Objective: The family of matrix metalloproteinases (MMPs) involved in fibrogenesis, but the effect of renal denervation (RDN) on their levels is currently insufficiently studied and highly controversial. The aim of study was to evaluate the change in MMPs and their inhibitors during 2 years after RDN in patients with resistant hypertension (RHTN) and type 2 diabetes mellitus (DM).
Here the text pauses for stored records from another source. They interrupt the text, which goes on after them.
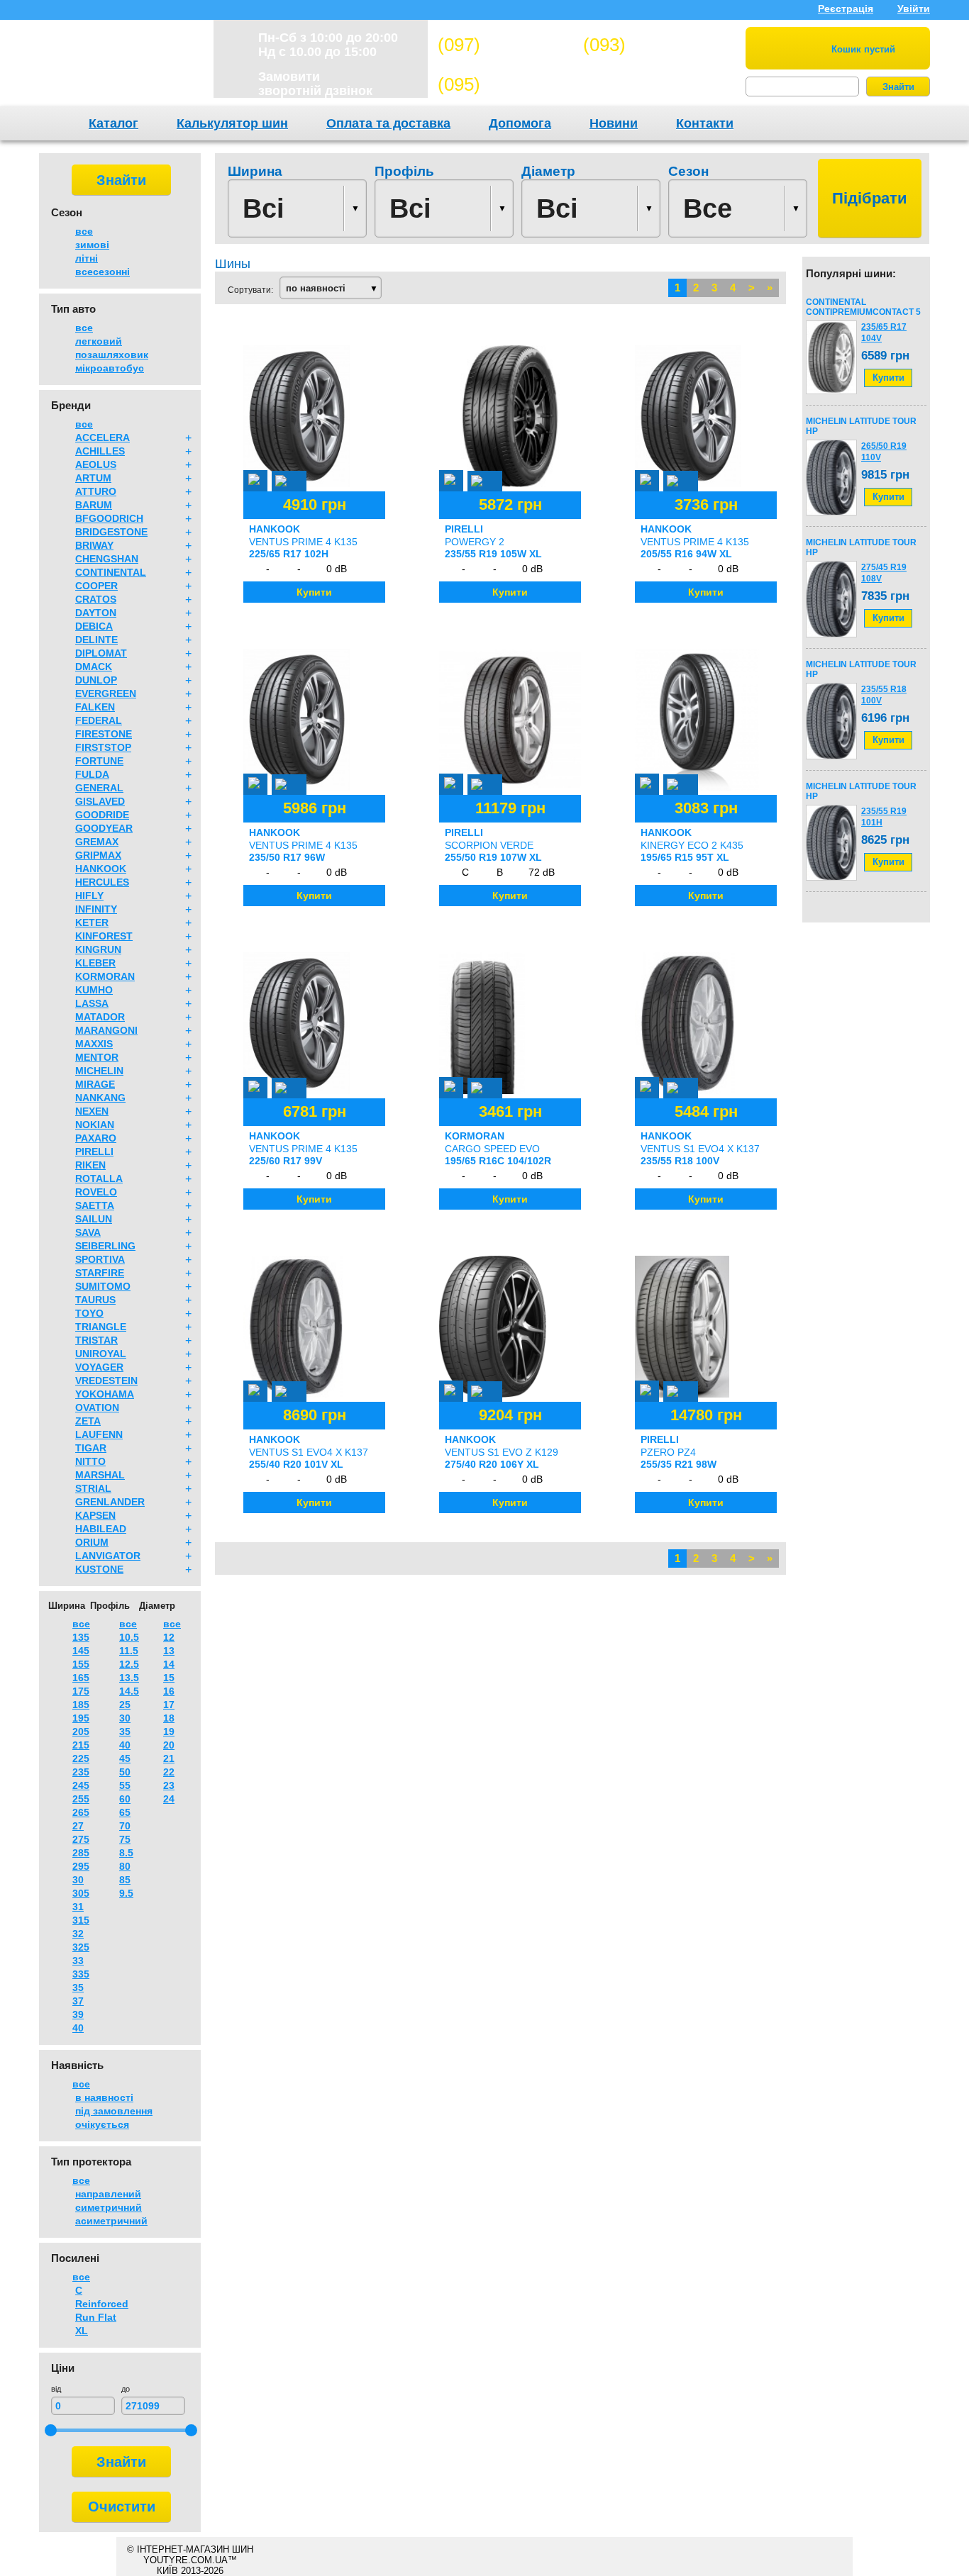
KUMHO (94, 990)
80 (125, 1866)
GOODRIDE (102, 814)
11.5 (128, 1650)
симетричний (108, 2207)
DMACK (93, 666)
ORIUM (92, 1542)
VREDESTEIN (106, 1380)
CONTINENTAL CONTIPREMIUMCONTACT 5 (863, 307)
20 (169, 1745)
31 (78, 1906)
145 (80, 1650)
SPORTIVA (100, 1259)
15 (169, 1677)
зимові (92, 244)
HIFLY (89, 895)
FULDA (92, 774)
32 (78, 1933)
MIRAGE (95, 1084)
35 (78, 1987)
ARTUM (93, 478)
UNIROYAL (100, 1353)
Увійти (913, 8)
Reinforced (101, 2303)
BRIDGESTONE (111, 531)
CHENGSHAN (106, 558)
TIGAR (90, 1448)
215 (80, 1745)
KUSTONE (99, 1569)
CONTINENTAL (110, 572)
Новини (613, 123)
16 (169, 1691)
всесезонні (102, 271)
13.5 (129, 1677)
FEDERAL (98, 720)
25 (125, 1704)
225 (80, 1758)
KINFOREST (104, 936)
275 (80, 1839)
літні (86, 258)
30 (78, 1879)
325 (80, 1947)
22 (169, 1772)
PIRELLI (94, 1151)
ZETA (88, 1421)
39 (78, 2014)
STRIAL (93, 1488)
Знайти (898, 87)
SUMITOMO (103, 1286)
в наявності (104, 2097)
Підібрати (869, 198)
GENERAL (99, 787)
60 (125, 1799)
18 (169, 1718)
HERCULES (102, 882)
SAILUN (93, 1219)
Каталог (113, 123)
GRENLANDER (110, 1501)
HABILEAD (100, 1528)
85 (125, 1879)
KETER (92, 922)
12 (169, 1637)
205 (80, 1731)
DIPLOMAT (101, 653)
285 (80, 1852)
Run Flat (95, 2317)
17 (169, 1704)
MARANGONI (106, 1030)
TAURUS (95, 1299)
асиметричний (111, 2220)
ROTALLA (99, 1178)
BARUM (93, 505)
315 (80, 1920)
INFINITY (96, 909)
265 (80, 1812)
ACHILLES (100, 451)
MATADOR (100, 1016)
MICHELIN (99, 1070)
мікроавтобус (109, 368)
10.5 (129, 1637)
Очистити (121, 2506)
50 (125, 1772)
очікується (102, 2124)
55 (125, 1785)
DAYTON (95, 612)
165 (80, 1677)
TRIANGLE (100, 1326)
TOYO (89, 1313)
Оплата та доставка (388, 123)
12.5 (129, 1664)
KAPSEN (95, 1515)
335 (80, 1974)
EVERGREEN (105, 693)
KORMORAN (105, 976)
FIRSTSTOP (103, 747)
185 (80, 1704)
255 (80, 1799)
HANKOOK (100, 868)
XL (81, 2330)
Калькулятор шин (232, 123)
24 (169, 1799)
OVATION (97, 1407)
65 (125, 1812)
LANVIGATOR (107, 1555)
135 (80, 1637)
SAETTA (94, 1205)
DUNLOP (96, 680)
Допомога (520, 123)
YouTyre (117, 67)
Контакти (704, 123)
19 (169, 1731)
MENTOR (96, 1057)
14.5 (129, 1691)
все (84, 231)
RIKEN (90, 1165)
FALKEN (95, 707)
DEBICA (94, 626)
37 (78, 2001)
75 (125, 1839)
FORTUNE (99, 760)
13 (169, 1650)
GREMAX (96, 841)
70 (125, 1825)
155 (80, 1664)
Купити (888, 377)
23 (169, 1785)
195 (80, 1718)
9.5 (126, 1893)
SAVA (88, 1232)
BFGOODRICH (109, 518)
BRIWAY (94, 545)
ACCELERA (102, 437)
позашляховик (111, 354)
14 (169, 1664)
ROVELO (96, 1192)
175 (80, 1691)
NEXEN (92, 1111)
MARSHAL (100, 1475)
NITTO (90, 1461)
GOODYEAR (104, 828)
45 (125, 1758)
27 (78, 1825)
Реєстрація (845, 8)
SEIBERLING (105, 1245)
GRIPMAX (98, 855)
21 (169, 1758)
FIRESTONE (103, 734)
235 (80, 1772)
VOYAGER (99, 1367)
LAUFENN (99, 1434)
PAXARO (95, 1138)
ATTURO (95, 491)
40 (78, 2028)
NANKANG (100, 1097)
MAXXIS (94, 1043)
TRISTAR (96, 1340)
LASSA (92, 1003)
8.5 (126, 1852)
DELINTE (96, 639)
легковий (98, 341)
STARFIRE (99, 1272)
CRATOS (95, 599)
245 (80, 1785)
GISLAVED (100, 801)
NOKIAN (94, 1124)
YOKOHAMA (104, 1394)
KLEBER (95, 963)
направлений (108, 2193)
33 (78, 1960)
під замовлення (114, 2111)
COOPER (96, 585)
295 (80, 1866)
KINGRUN (98, 949)
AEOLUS (95, 464)
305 (80, 1893)
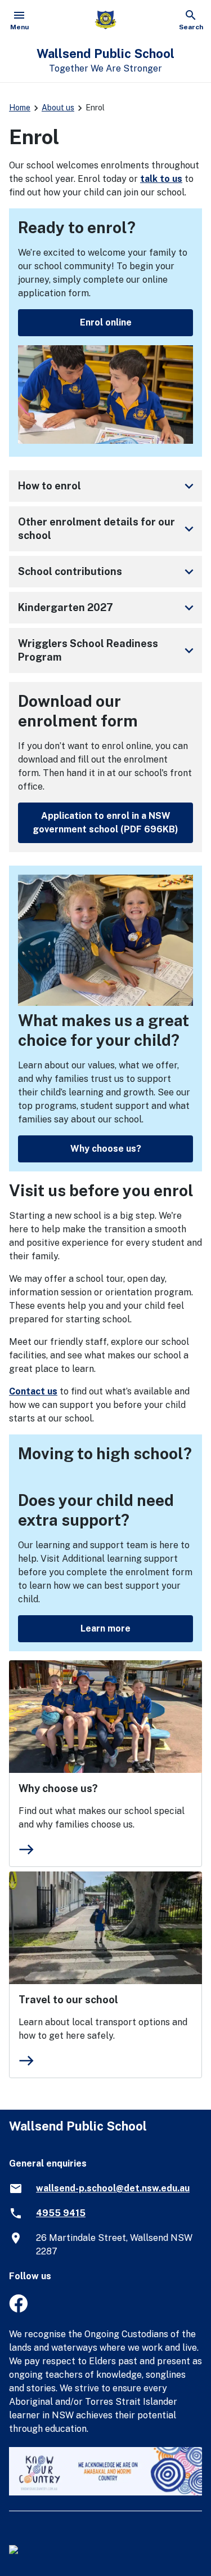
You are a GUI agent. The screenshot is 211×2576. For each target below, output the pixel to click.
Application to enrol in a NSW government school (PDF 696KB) (105, 822)
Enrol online (106, 322)
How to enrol (107, 486)
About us (58, 107)
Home (19, 107)
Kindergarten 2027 (107, 607)
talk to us (161, 178)
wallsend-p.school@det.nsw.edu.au (113, 2188)
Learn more (105, 1628)
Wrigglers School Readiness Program (107, 650)
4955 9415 (61, 2213)
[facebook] (18, 2309)
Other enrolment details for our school (107, 528)
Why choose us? (105, 1148)
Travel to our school (68, 1999)
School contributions (107, 571)
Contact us (33, 1391)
Design and method: Forty three patients with RHTN and type 2 DM were included in single-arm prospective interventional studies (protocol numbers NCT01499810 and NCT02667912 on ClinicalTrials.gov) (mean age 60.6 ± 8.8 years, mean office (systolic/diastolic) blood pressure (BP) 169.7/89.1 ± 19.2/15.2mmHg, HbA1c 6.7 ± 1.4%, 17(40%) men). All patients were undergone to ambulatory 24-hour BP and assessment of lab testes (plasma concentrations of MMP-9, MMP-2, tissue inhibitor of MMP type 1 (TIMP1), TIMP-1/MMP-2 and TIMP-1/MMP-9 ratios) at baseline and at 6–12–24 months follow-up. The patients were advised not to change their medication regimen during the study. Results: At baseline 70%/16%/17% of patients had an elevated level of MMP-9/MMP-2/TIMP-1, respectively. At 6 months after RDN there was a significant decrease in mean 24-hour systolic/diastolic BP (SBP/DBP) (-8.8 [95%CI -1.3;-18.4]/-8.6 [95%CI -2.5;-4.7] mmHg, P < 0.05). The number of responders (patients with decrease in 24-hour SBP 10 mmHg and more) was 26 (61%). There were no significant changes in the mean levels of MMPs, TIMT1 and their ratios at 6-12-24 months follow up. At the same time, at 2 years after RDN there was a significant decrease in level of MMP-9 in responders compared with non-responders (-319.6[-2.3;-636.8] ng/mL, p = 0.04 vs 66.6 [221.4;-354.5] ng/mL, p = 0.63). Conclusions: Our data indicate the decrease in the MMP-9 level at 2 years after RDN only in the responders, that may be due to a decrease in the hemodynamic load and peripheral vasodilation that no longer requires the involving of proteolytic systems for an improvement in tissue blood flow.